Facebook is constantly changing. “Improving”. They roll out changes to their ad platform so frequently that I’ve had instances where the coworker sitting next to me has access to different features in Power Editor than I do. Nothing’s more irritating than convincing a client to invest in a certain type of ad only to discover that ad type was discontinued, and was only offered as a test for a short period of time.
2) Access isn’t guaranteed.
If your ad sucks, guess what? No one will click on it. And Facebook will stop showing it. With more brands than ever competing with each other for ad space, shitty ads that don’t speak to their target audience with tailored messaging and a bit of creativity just don’t get shown. This is why “Ad Optimization” is a key component of a successful ad campaign.
3) Not all impressions are worth the same.

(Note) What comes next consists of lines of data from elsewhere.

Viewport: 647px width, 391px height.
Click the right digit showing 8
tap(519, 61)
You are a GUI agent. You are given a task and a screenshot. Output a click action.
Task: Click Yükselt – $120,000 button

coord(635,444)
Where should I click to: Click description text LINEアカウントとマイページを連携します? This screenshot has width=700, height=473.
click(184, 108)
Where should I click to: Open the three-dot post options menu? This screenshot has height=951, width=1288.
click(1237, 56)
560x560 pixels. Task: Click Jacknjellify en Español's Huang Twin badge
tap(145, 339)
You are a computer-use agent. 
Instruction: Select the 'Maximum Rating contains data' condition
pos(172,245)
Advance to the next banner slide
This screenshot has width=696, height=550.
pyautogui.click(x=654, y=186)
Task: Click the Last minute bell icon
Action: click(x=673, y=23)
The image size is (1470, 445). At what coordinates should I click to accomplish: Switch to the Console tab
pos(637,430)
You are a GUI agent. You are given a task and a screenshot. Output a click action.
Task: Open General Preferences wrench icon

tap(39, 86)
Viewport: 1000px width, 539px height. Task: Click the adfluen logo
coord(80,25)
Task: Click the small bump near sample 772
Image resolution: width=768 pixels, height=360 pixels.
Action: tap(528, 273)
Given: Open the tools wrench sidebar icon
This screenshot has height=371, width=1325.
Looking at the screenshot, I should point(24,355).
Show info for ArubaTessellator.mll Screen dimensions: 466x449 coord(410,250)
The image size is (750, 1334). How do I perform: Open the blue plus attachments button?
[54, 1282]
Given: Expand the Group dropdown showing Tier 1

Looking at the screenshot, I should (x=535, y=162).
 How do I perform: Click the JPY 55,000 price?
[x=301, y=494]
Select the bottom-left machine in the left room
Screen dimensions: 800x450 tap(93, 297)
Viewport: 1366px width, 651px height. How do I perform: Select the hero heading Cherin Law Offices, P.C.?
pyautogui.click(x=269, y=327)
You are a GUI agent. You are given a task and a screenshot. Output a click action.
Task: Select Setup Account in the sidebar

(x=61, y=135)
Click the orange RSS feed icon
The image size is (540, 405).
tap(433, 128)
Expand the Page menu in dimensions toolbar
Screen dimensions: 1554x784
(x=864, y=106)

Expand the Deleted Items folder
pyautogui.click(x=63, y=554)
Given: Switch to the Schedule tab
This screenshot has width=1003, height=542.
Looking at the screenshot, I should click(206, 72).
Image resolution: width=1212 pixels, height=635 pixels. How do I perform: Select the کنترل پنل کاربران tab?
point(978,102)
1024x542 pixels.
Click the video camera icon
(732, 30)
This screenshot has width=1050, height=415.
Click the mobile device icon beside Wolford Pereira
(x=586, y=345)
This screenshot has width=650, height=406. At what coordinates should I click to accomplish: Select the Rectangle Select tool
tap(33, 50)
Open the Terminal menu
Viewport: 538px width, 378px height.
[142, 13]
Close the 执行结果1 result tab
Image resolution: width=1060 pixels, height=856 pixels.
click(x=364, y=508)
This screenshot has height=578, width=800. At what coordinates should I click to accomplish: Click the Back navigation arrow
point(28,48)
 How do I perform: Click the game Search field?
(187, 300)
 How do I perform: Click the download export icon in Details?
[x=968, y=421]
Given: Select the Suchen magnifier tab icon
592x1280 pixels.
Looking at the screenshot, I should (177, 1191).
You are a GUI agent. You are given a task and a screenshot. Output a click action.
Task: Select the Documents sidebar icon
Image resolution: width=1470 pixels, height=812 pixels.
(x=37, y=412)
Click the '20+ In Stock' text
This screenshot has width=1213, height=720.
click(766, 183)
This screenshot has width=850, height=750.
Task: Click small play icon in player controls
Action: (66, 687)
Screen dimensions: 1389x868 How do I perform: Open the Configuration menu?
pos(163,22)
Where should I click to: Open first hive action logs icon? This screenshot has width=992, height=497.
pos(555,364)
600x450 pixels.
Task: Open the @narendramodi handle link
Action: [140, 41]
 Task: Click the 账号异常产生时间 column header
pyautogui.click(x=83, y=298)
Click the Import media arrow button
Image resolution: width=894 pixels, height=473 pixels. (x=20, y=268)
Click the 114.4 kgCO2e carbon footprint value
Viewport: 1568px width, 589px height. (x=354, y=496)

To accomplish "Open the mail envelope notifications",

Do you want Fans? Website visitors? Post engagement? Or just impressions? Picking a metric and sticking with it gets complicated when too much focus is placed on the medium, as opposed to your content or your bottom-line. Figure out if it’s brand awareness, community engagement or visits to your website you’re after. Write it on a piece of paper. Stick it on your forehead. Turn yourself around. That’s what it’s all about.
The Path to Recovery
The true goldmine of opportunity on Facebook lies in getting your fans to share your content with their friends. For free! Having someone Like, Comment or actually Share content you post on your page is what leads to organic, viral success. Lots of people get this; Gary Vaynerchuk and Jonah Berger are two examples. Brands like Magnolia, Martha Stewart and Seamless take advantage of the image-based UI. Does this mean your financial services client should post high-res closeups of tax forms and accounting sheets? Limited resources are better spent elsewhere. Like on providing content that’s actually useful for your existing audience. Thinking creatively about ways to engage people who have already indicated they care about what you’re saying. User surveys with real insight.
- Put users first. Understand their needs. Who are they? What are their problems?
- Consider your company or product. How does it solve the problems you just listed?
- Think creatively. Focus on the message. Then figure out if you’re going to translate this into Facebook ads or posts. Whether you post something as an ad, a post, a link, a photo or a nosehair really doesn’t matter; what are you trying to say!
It’s too easy to focus on the medium at the expense of the message, and pour money into advertising something with low-quality content. X dollars doesn’t equal Y sales. Focus on your users, your content and your objectives. Use Facebook Advertising to boost that effort – not drive it. A sustainable strategy puts users before robots, platforms and delivery channels. A sustainable strategy involves tapping into real, human insights and developing interesting and engaging content.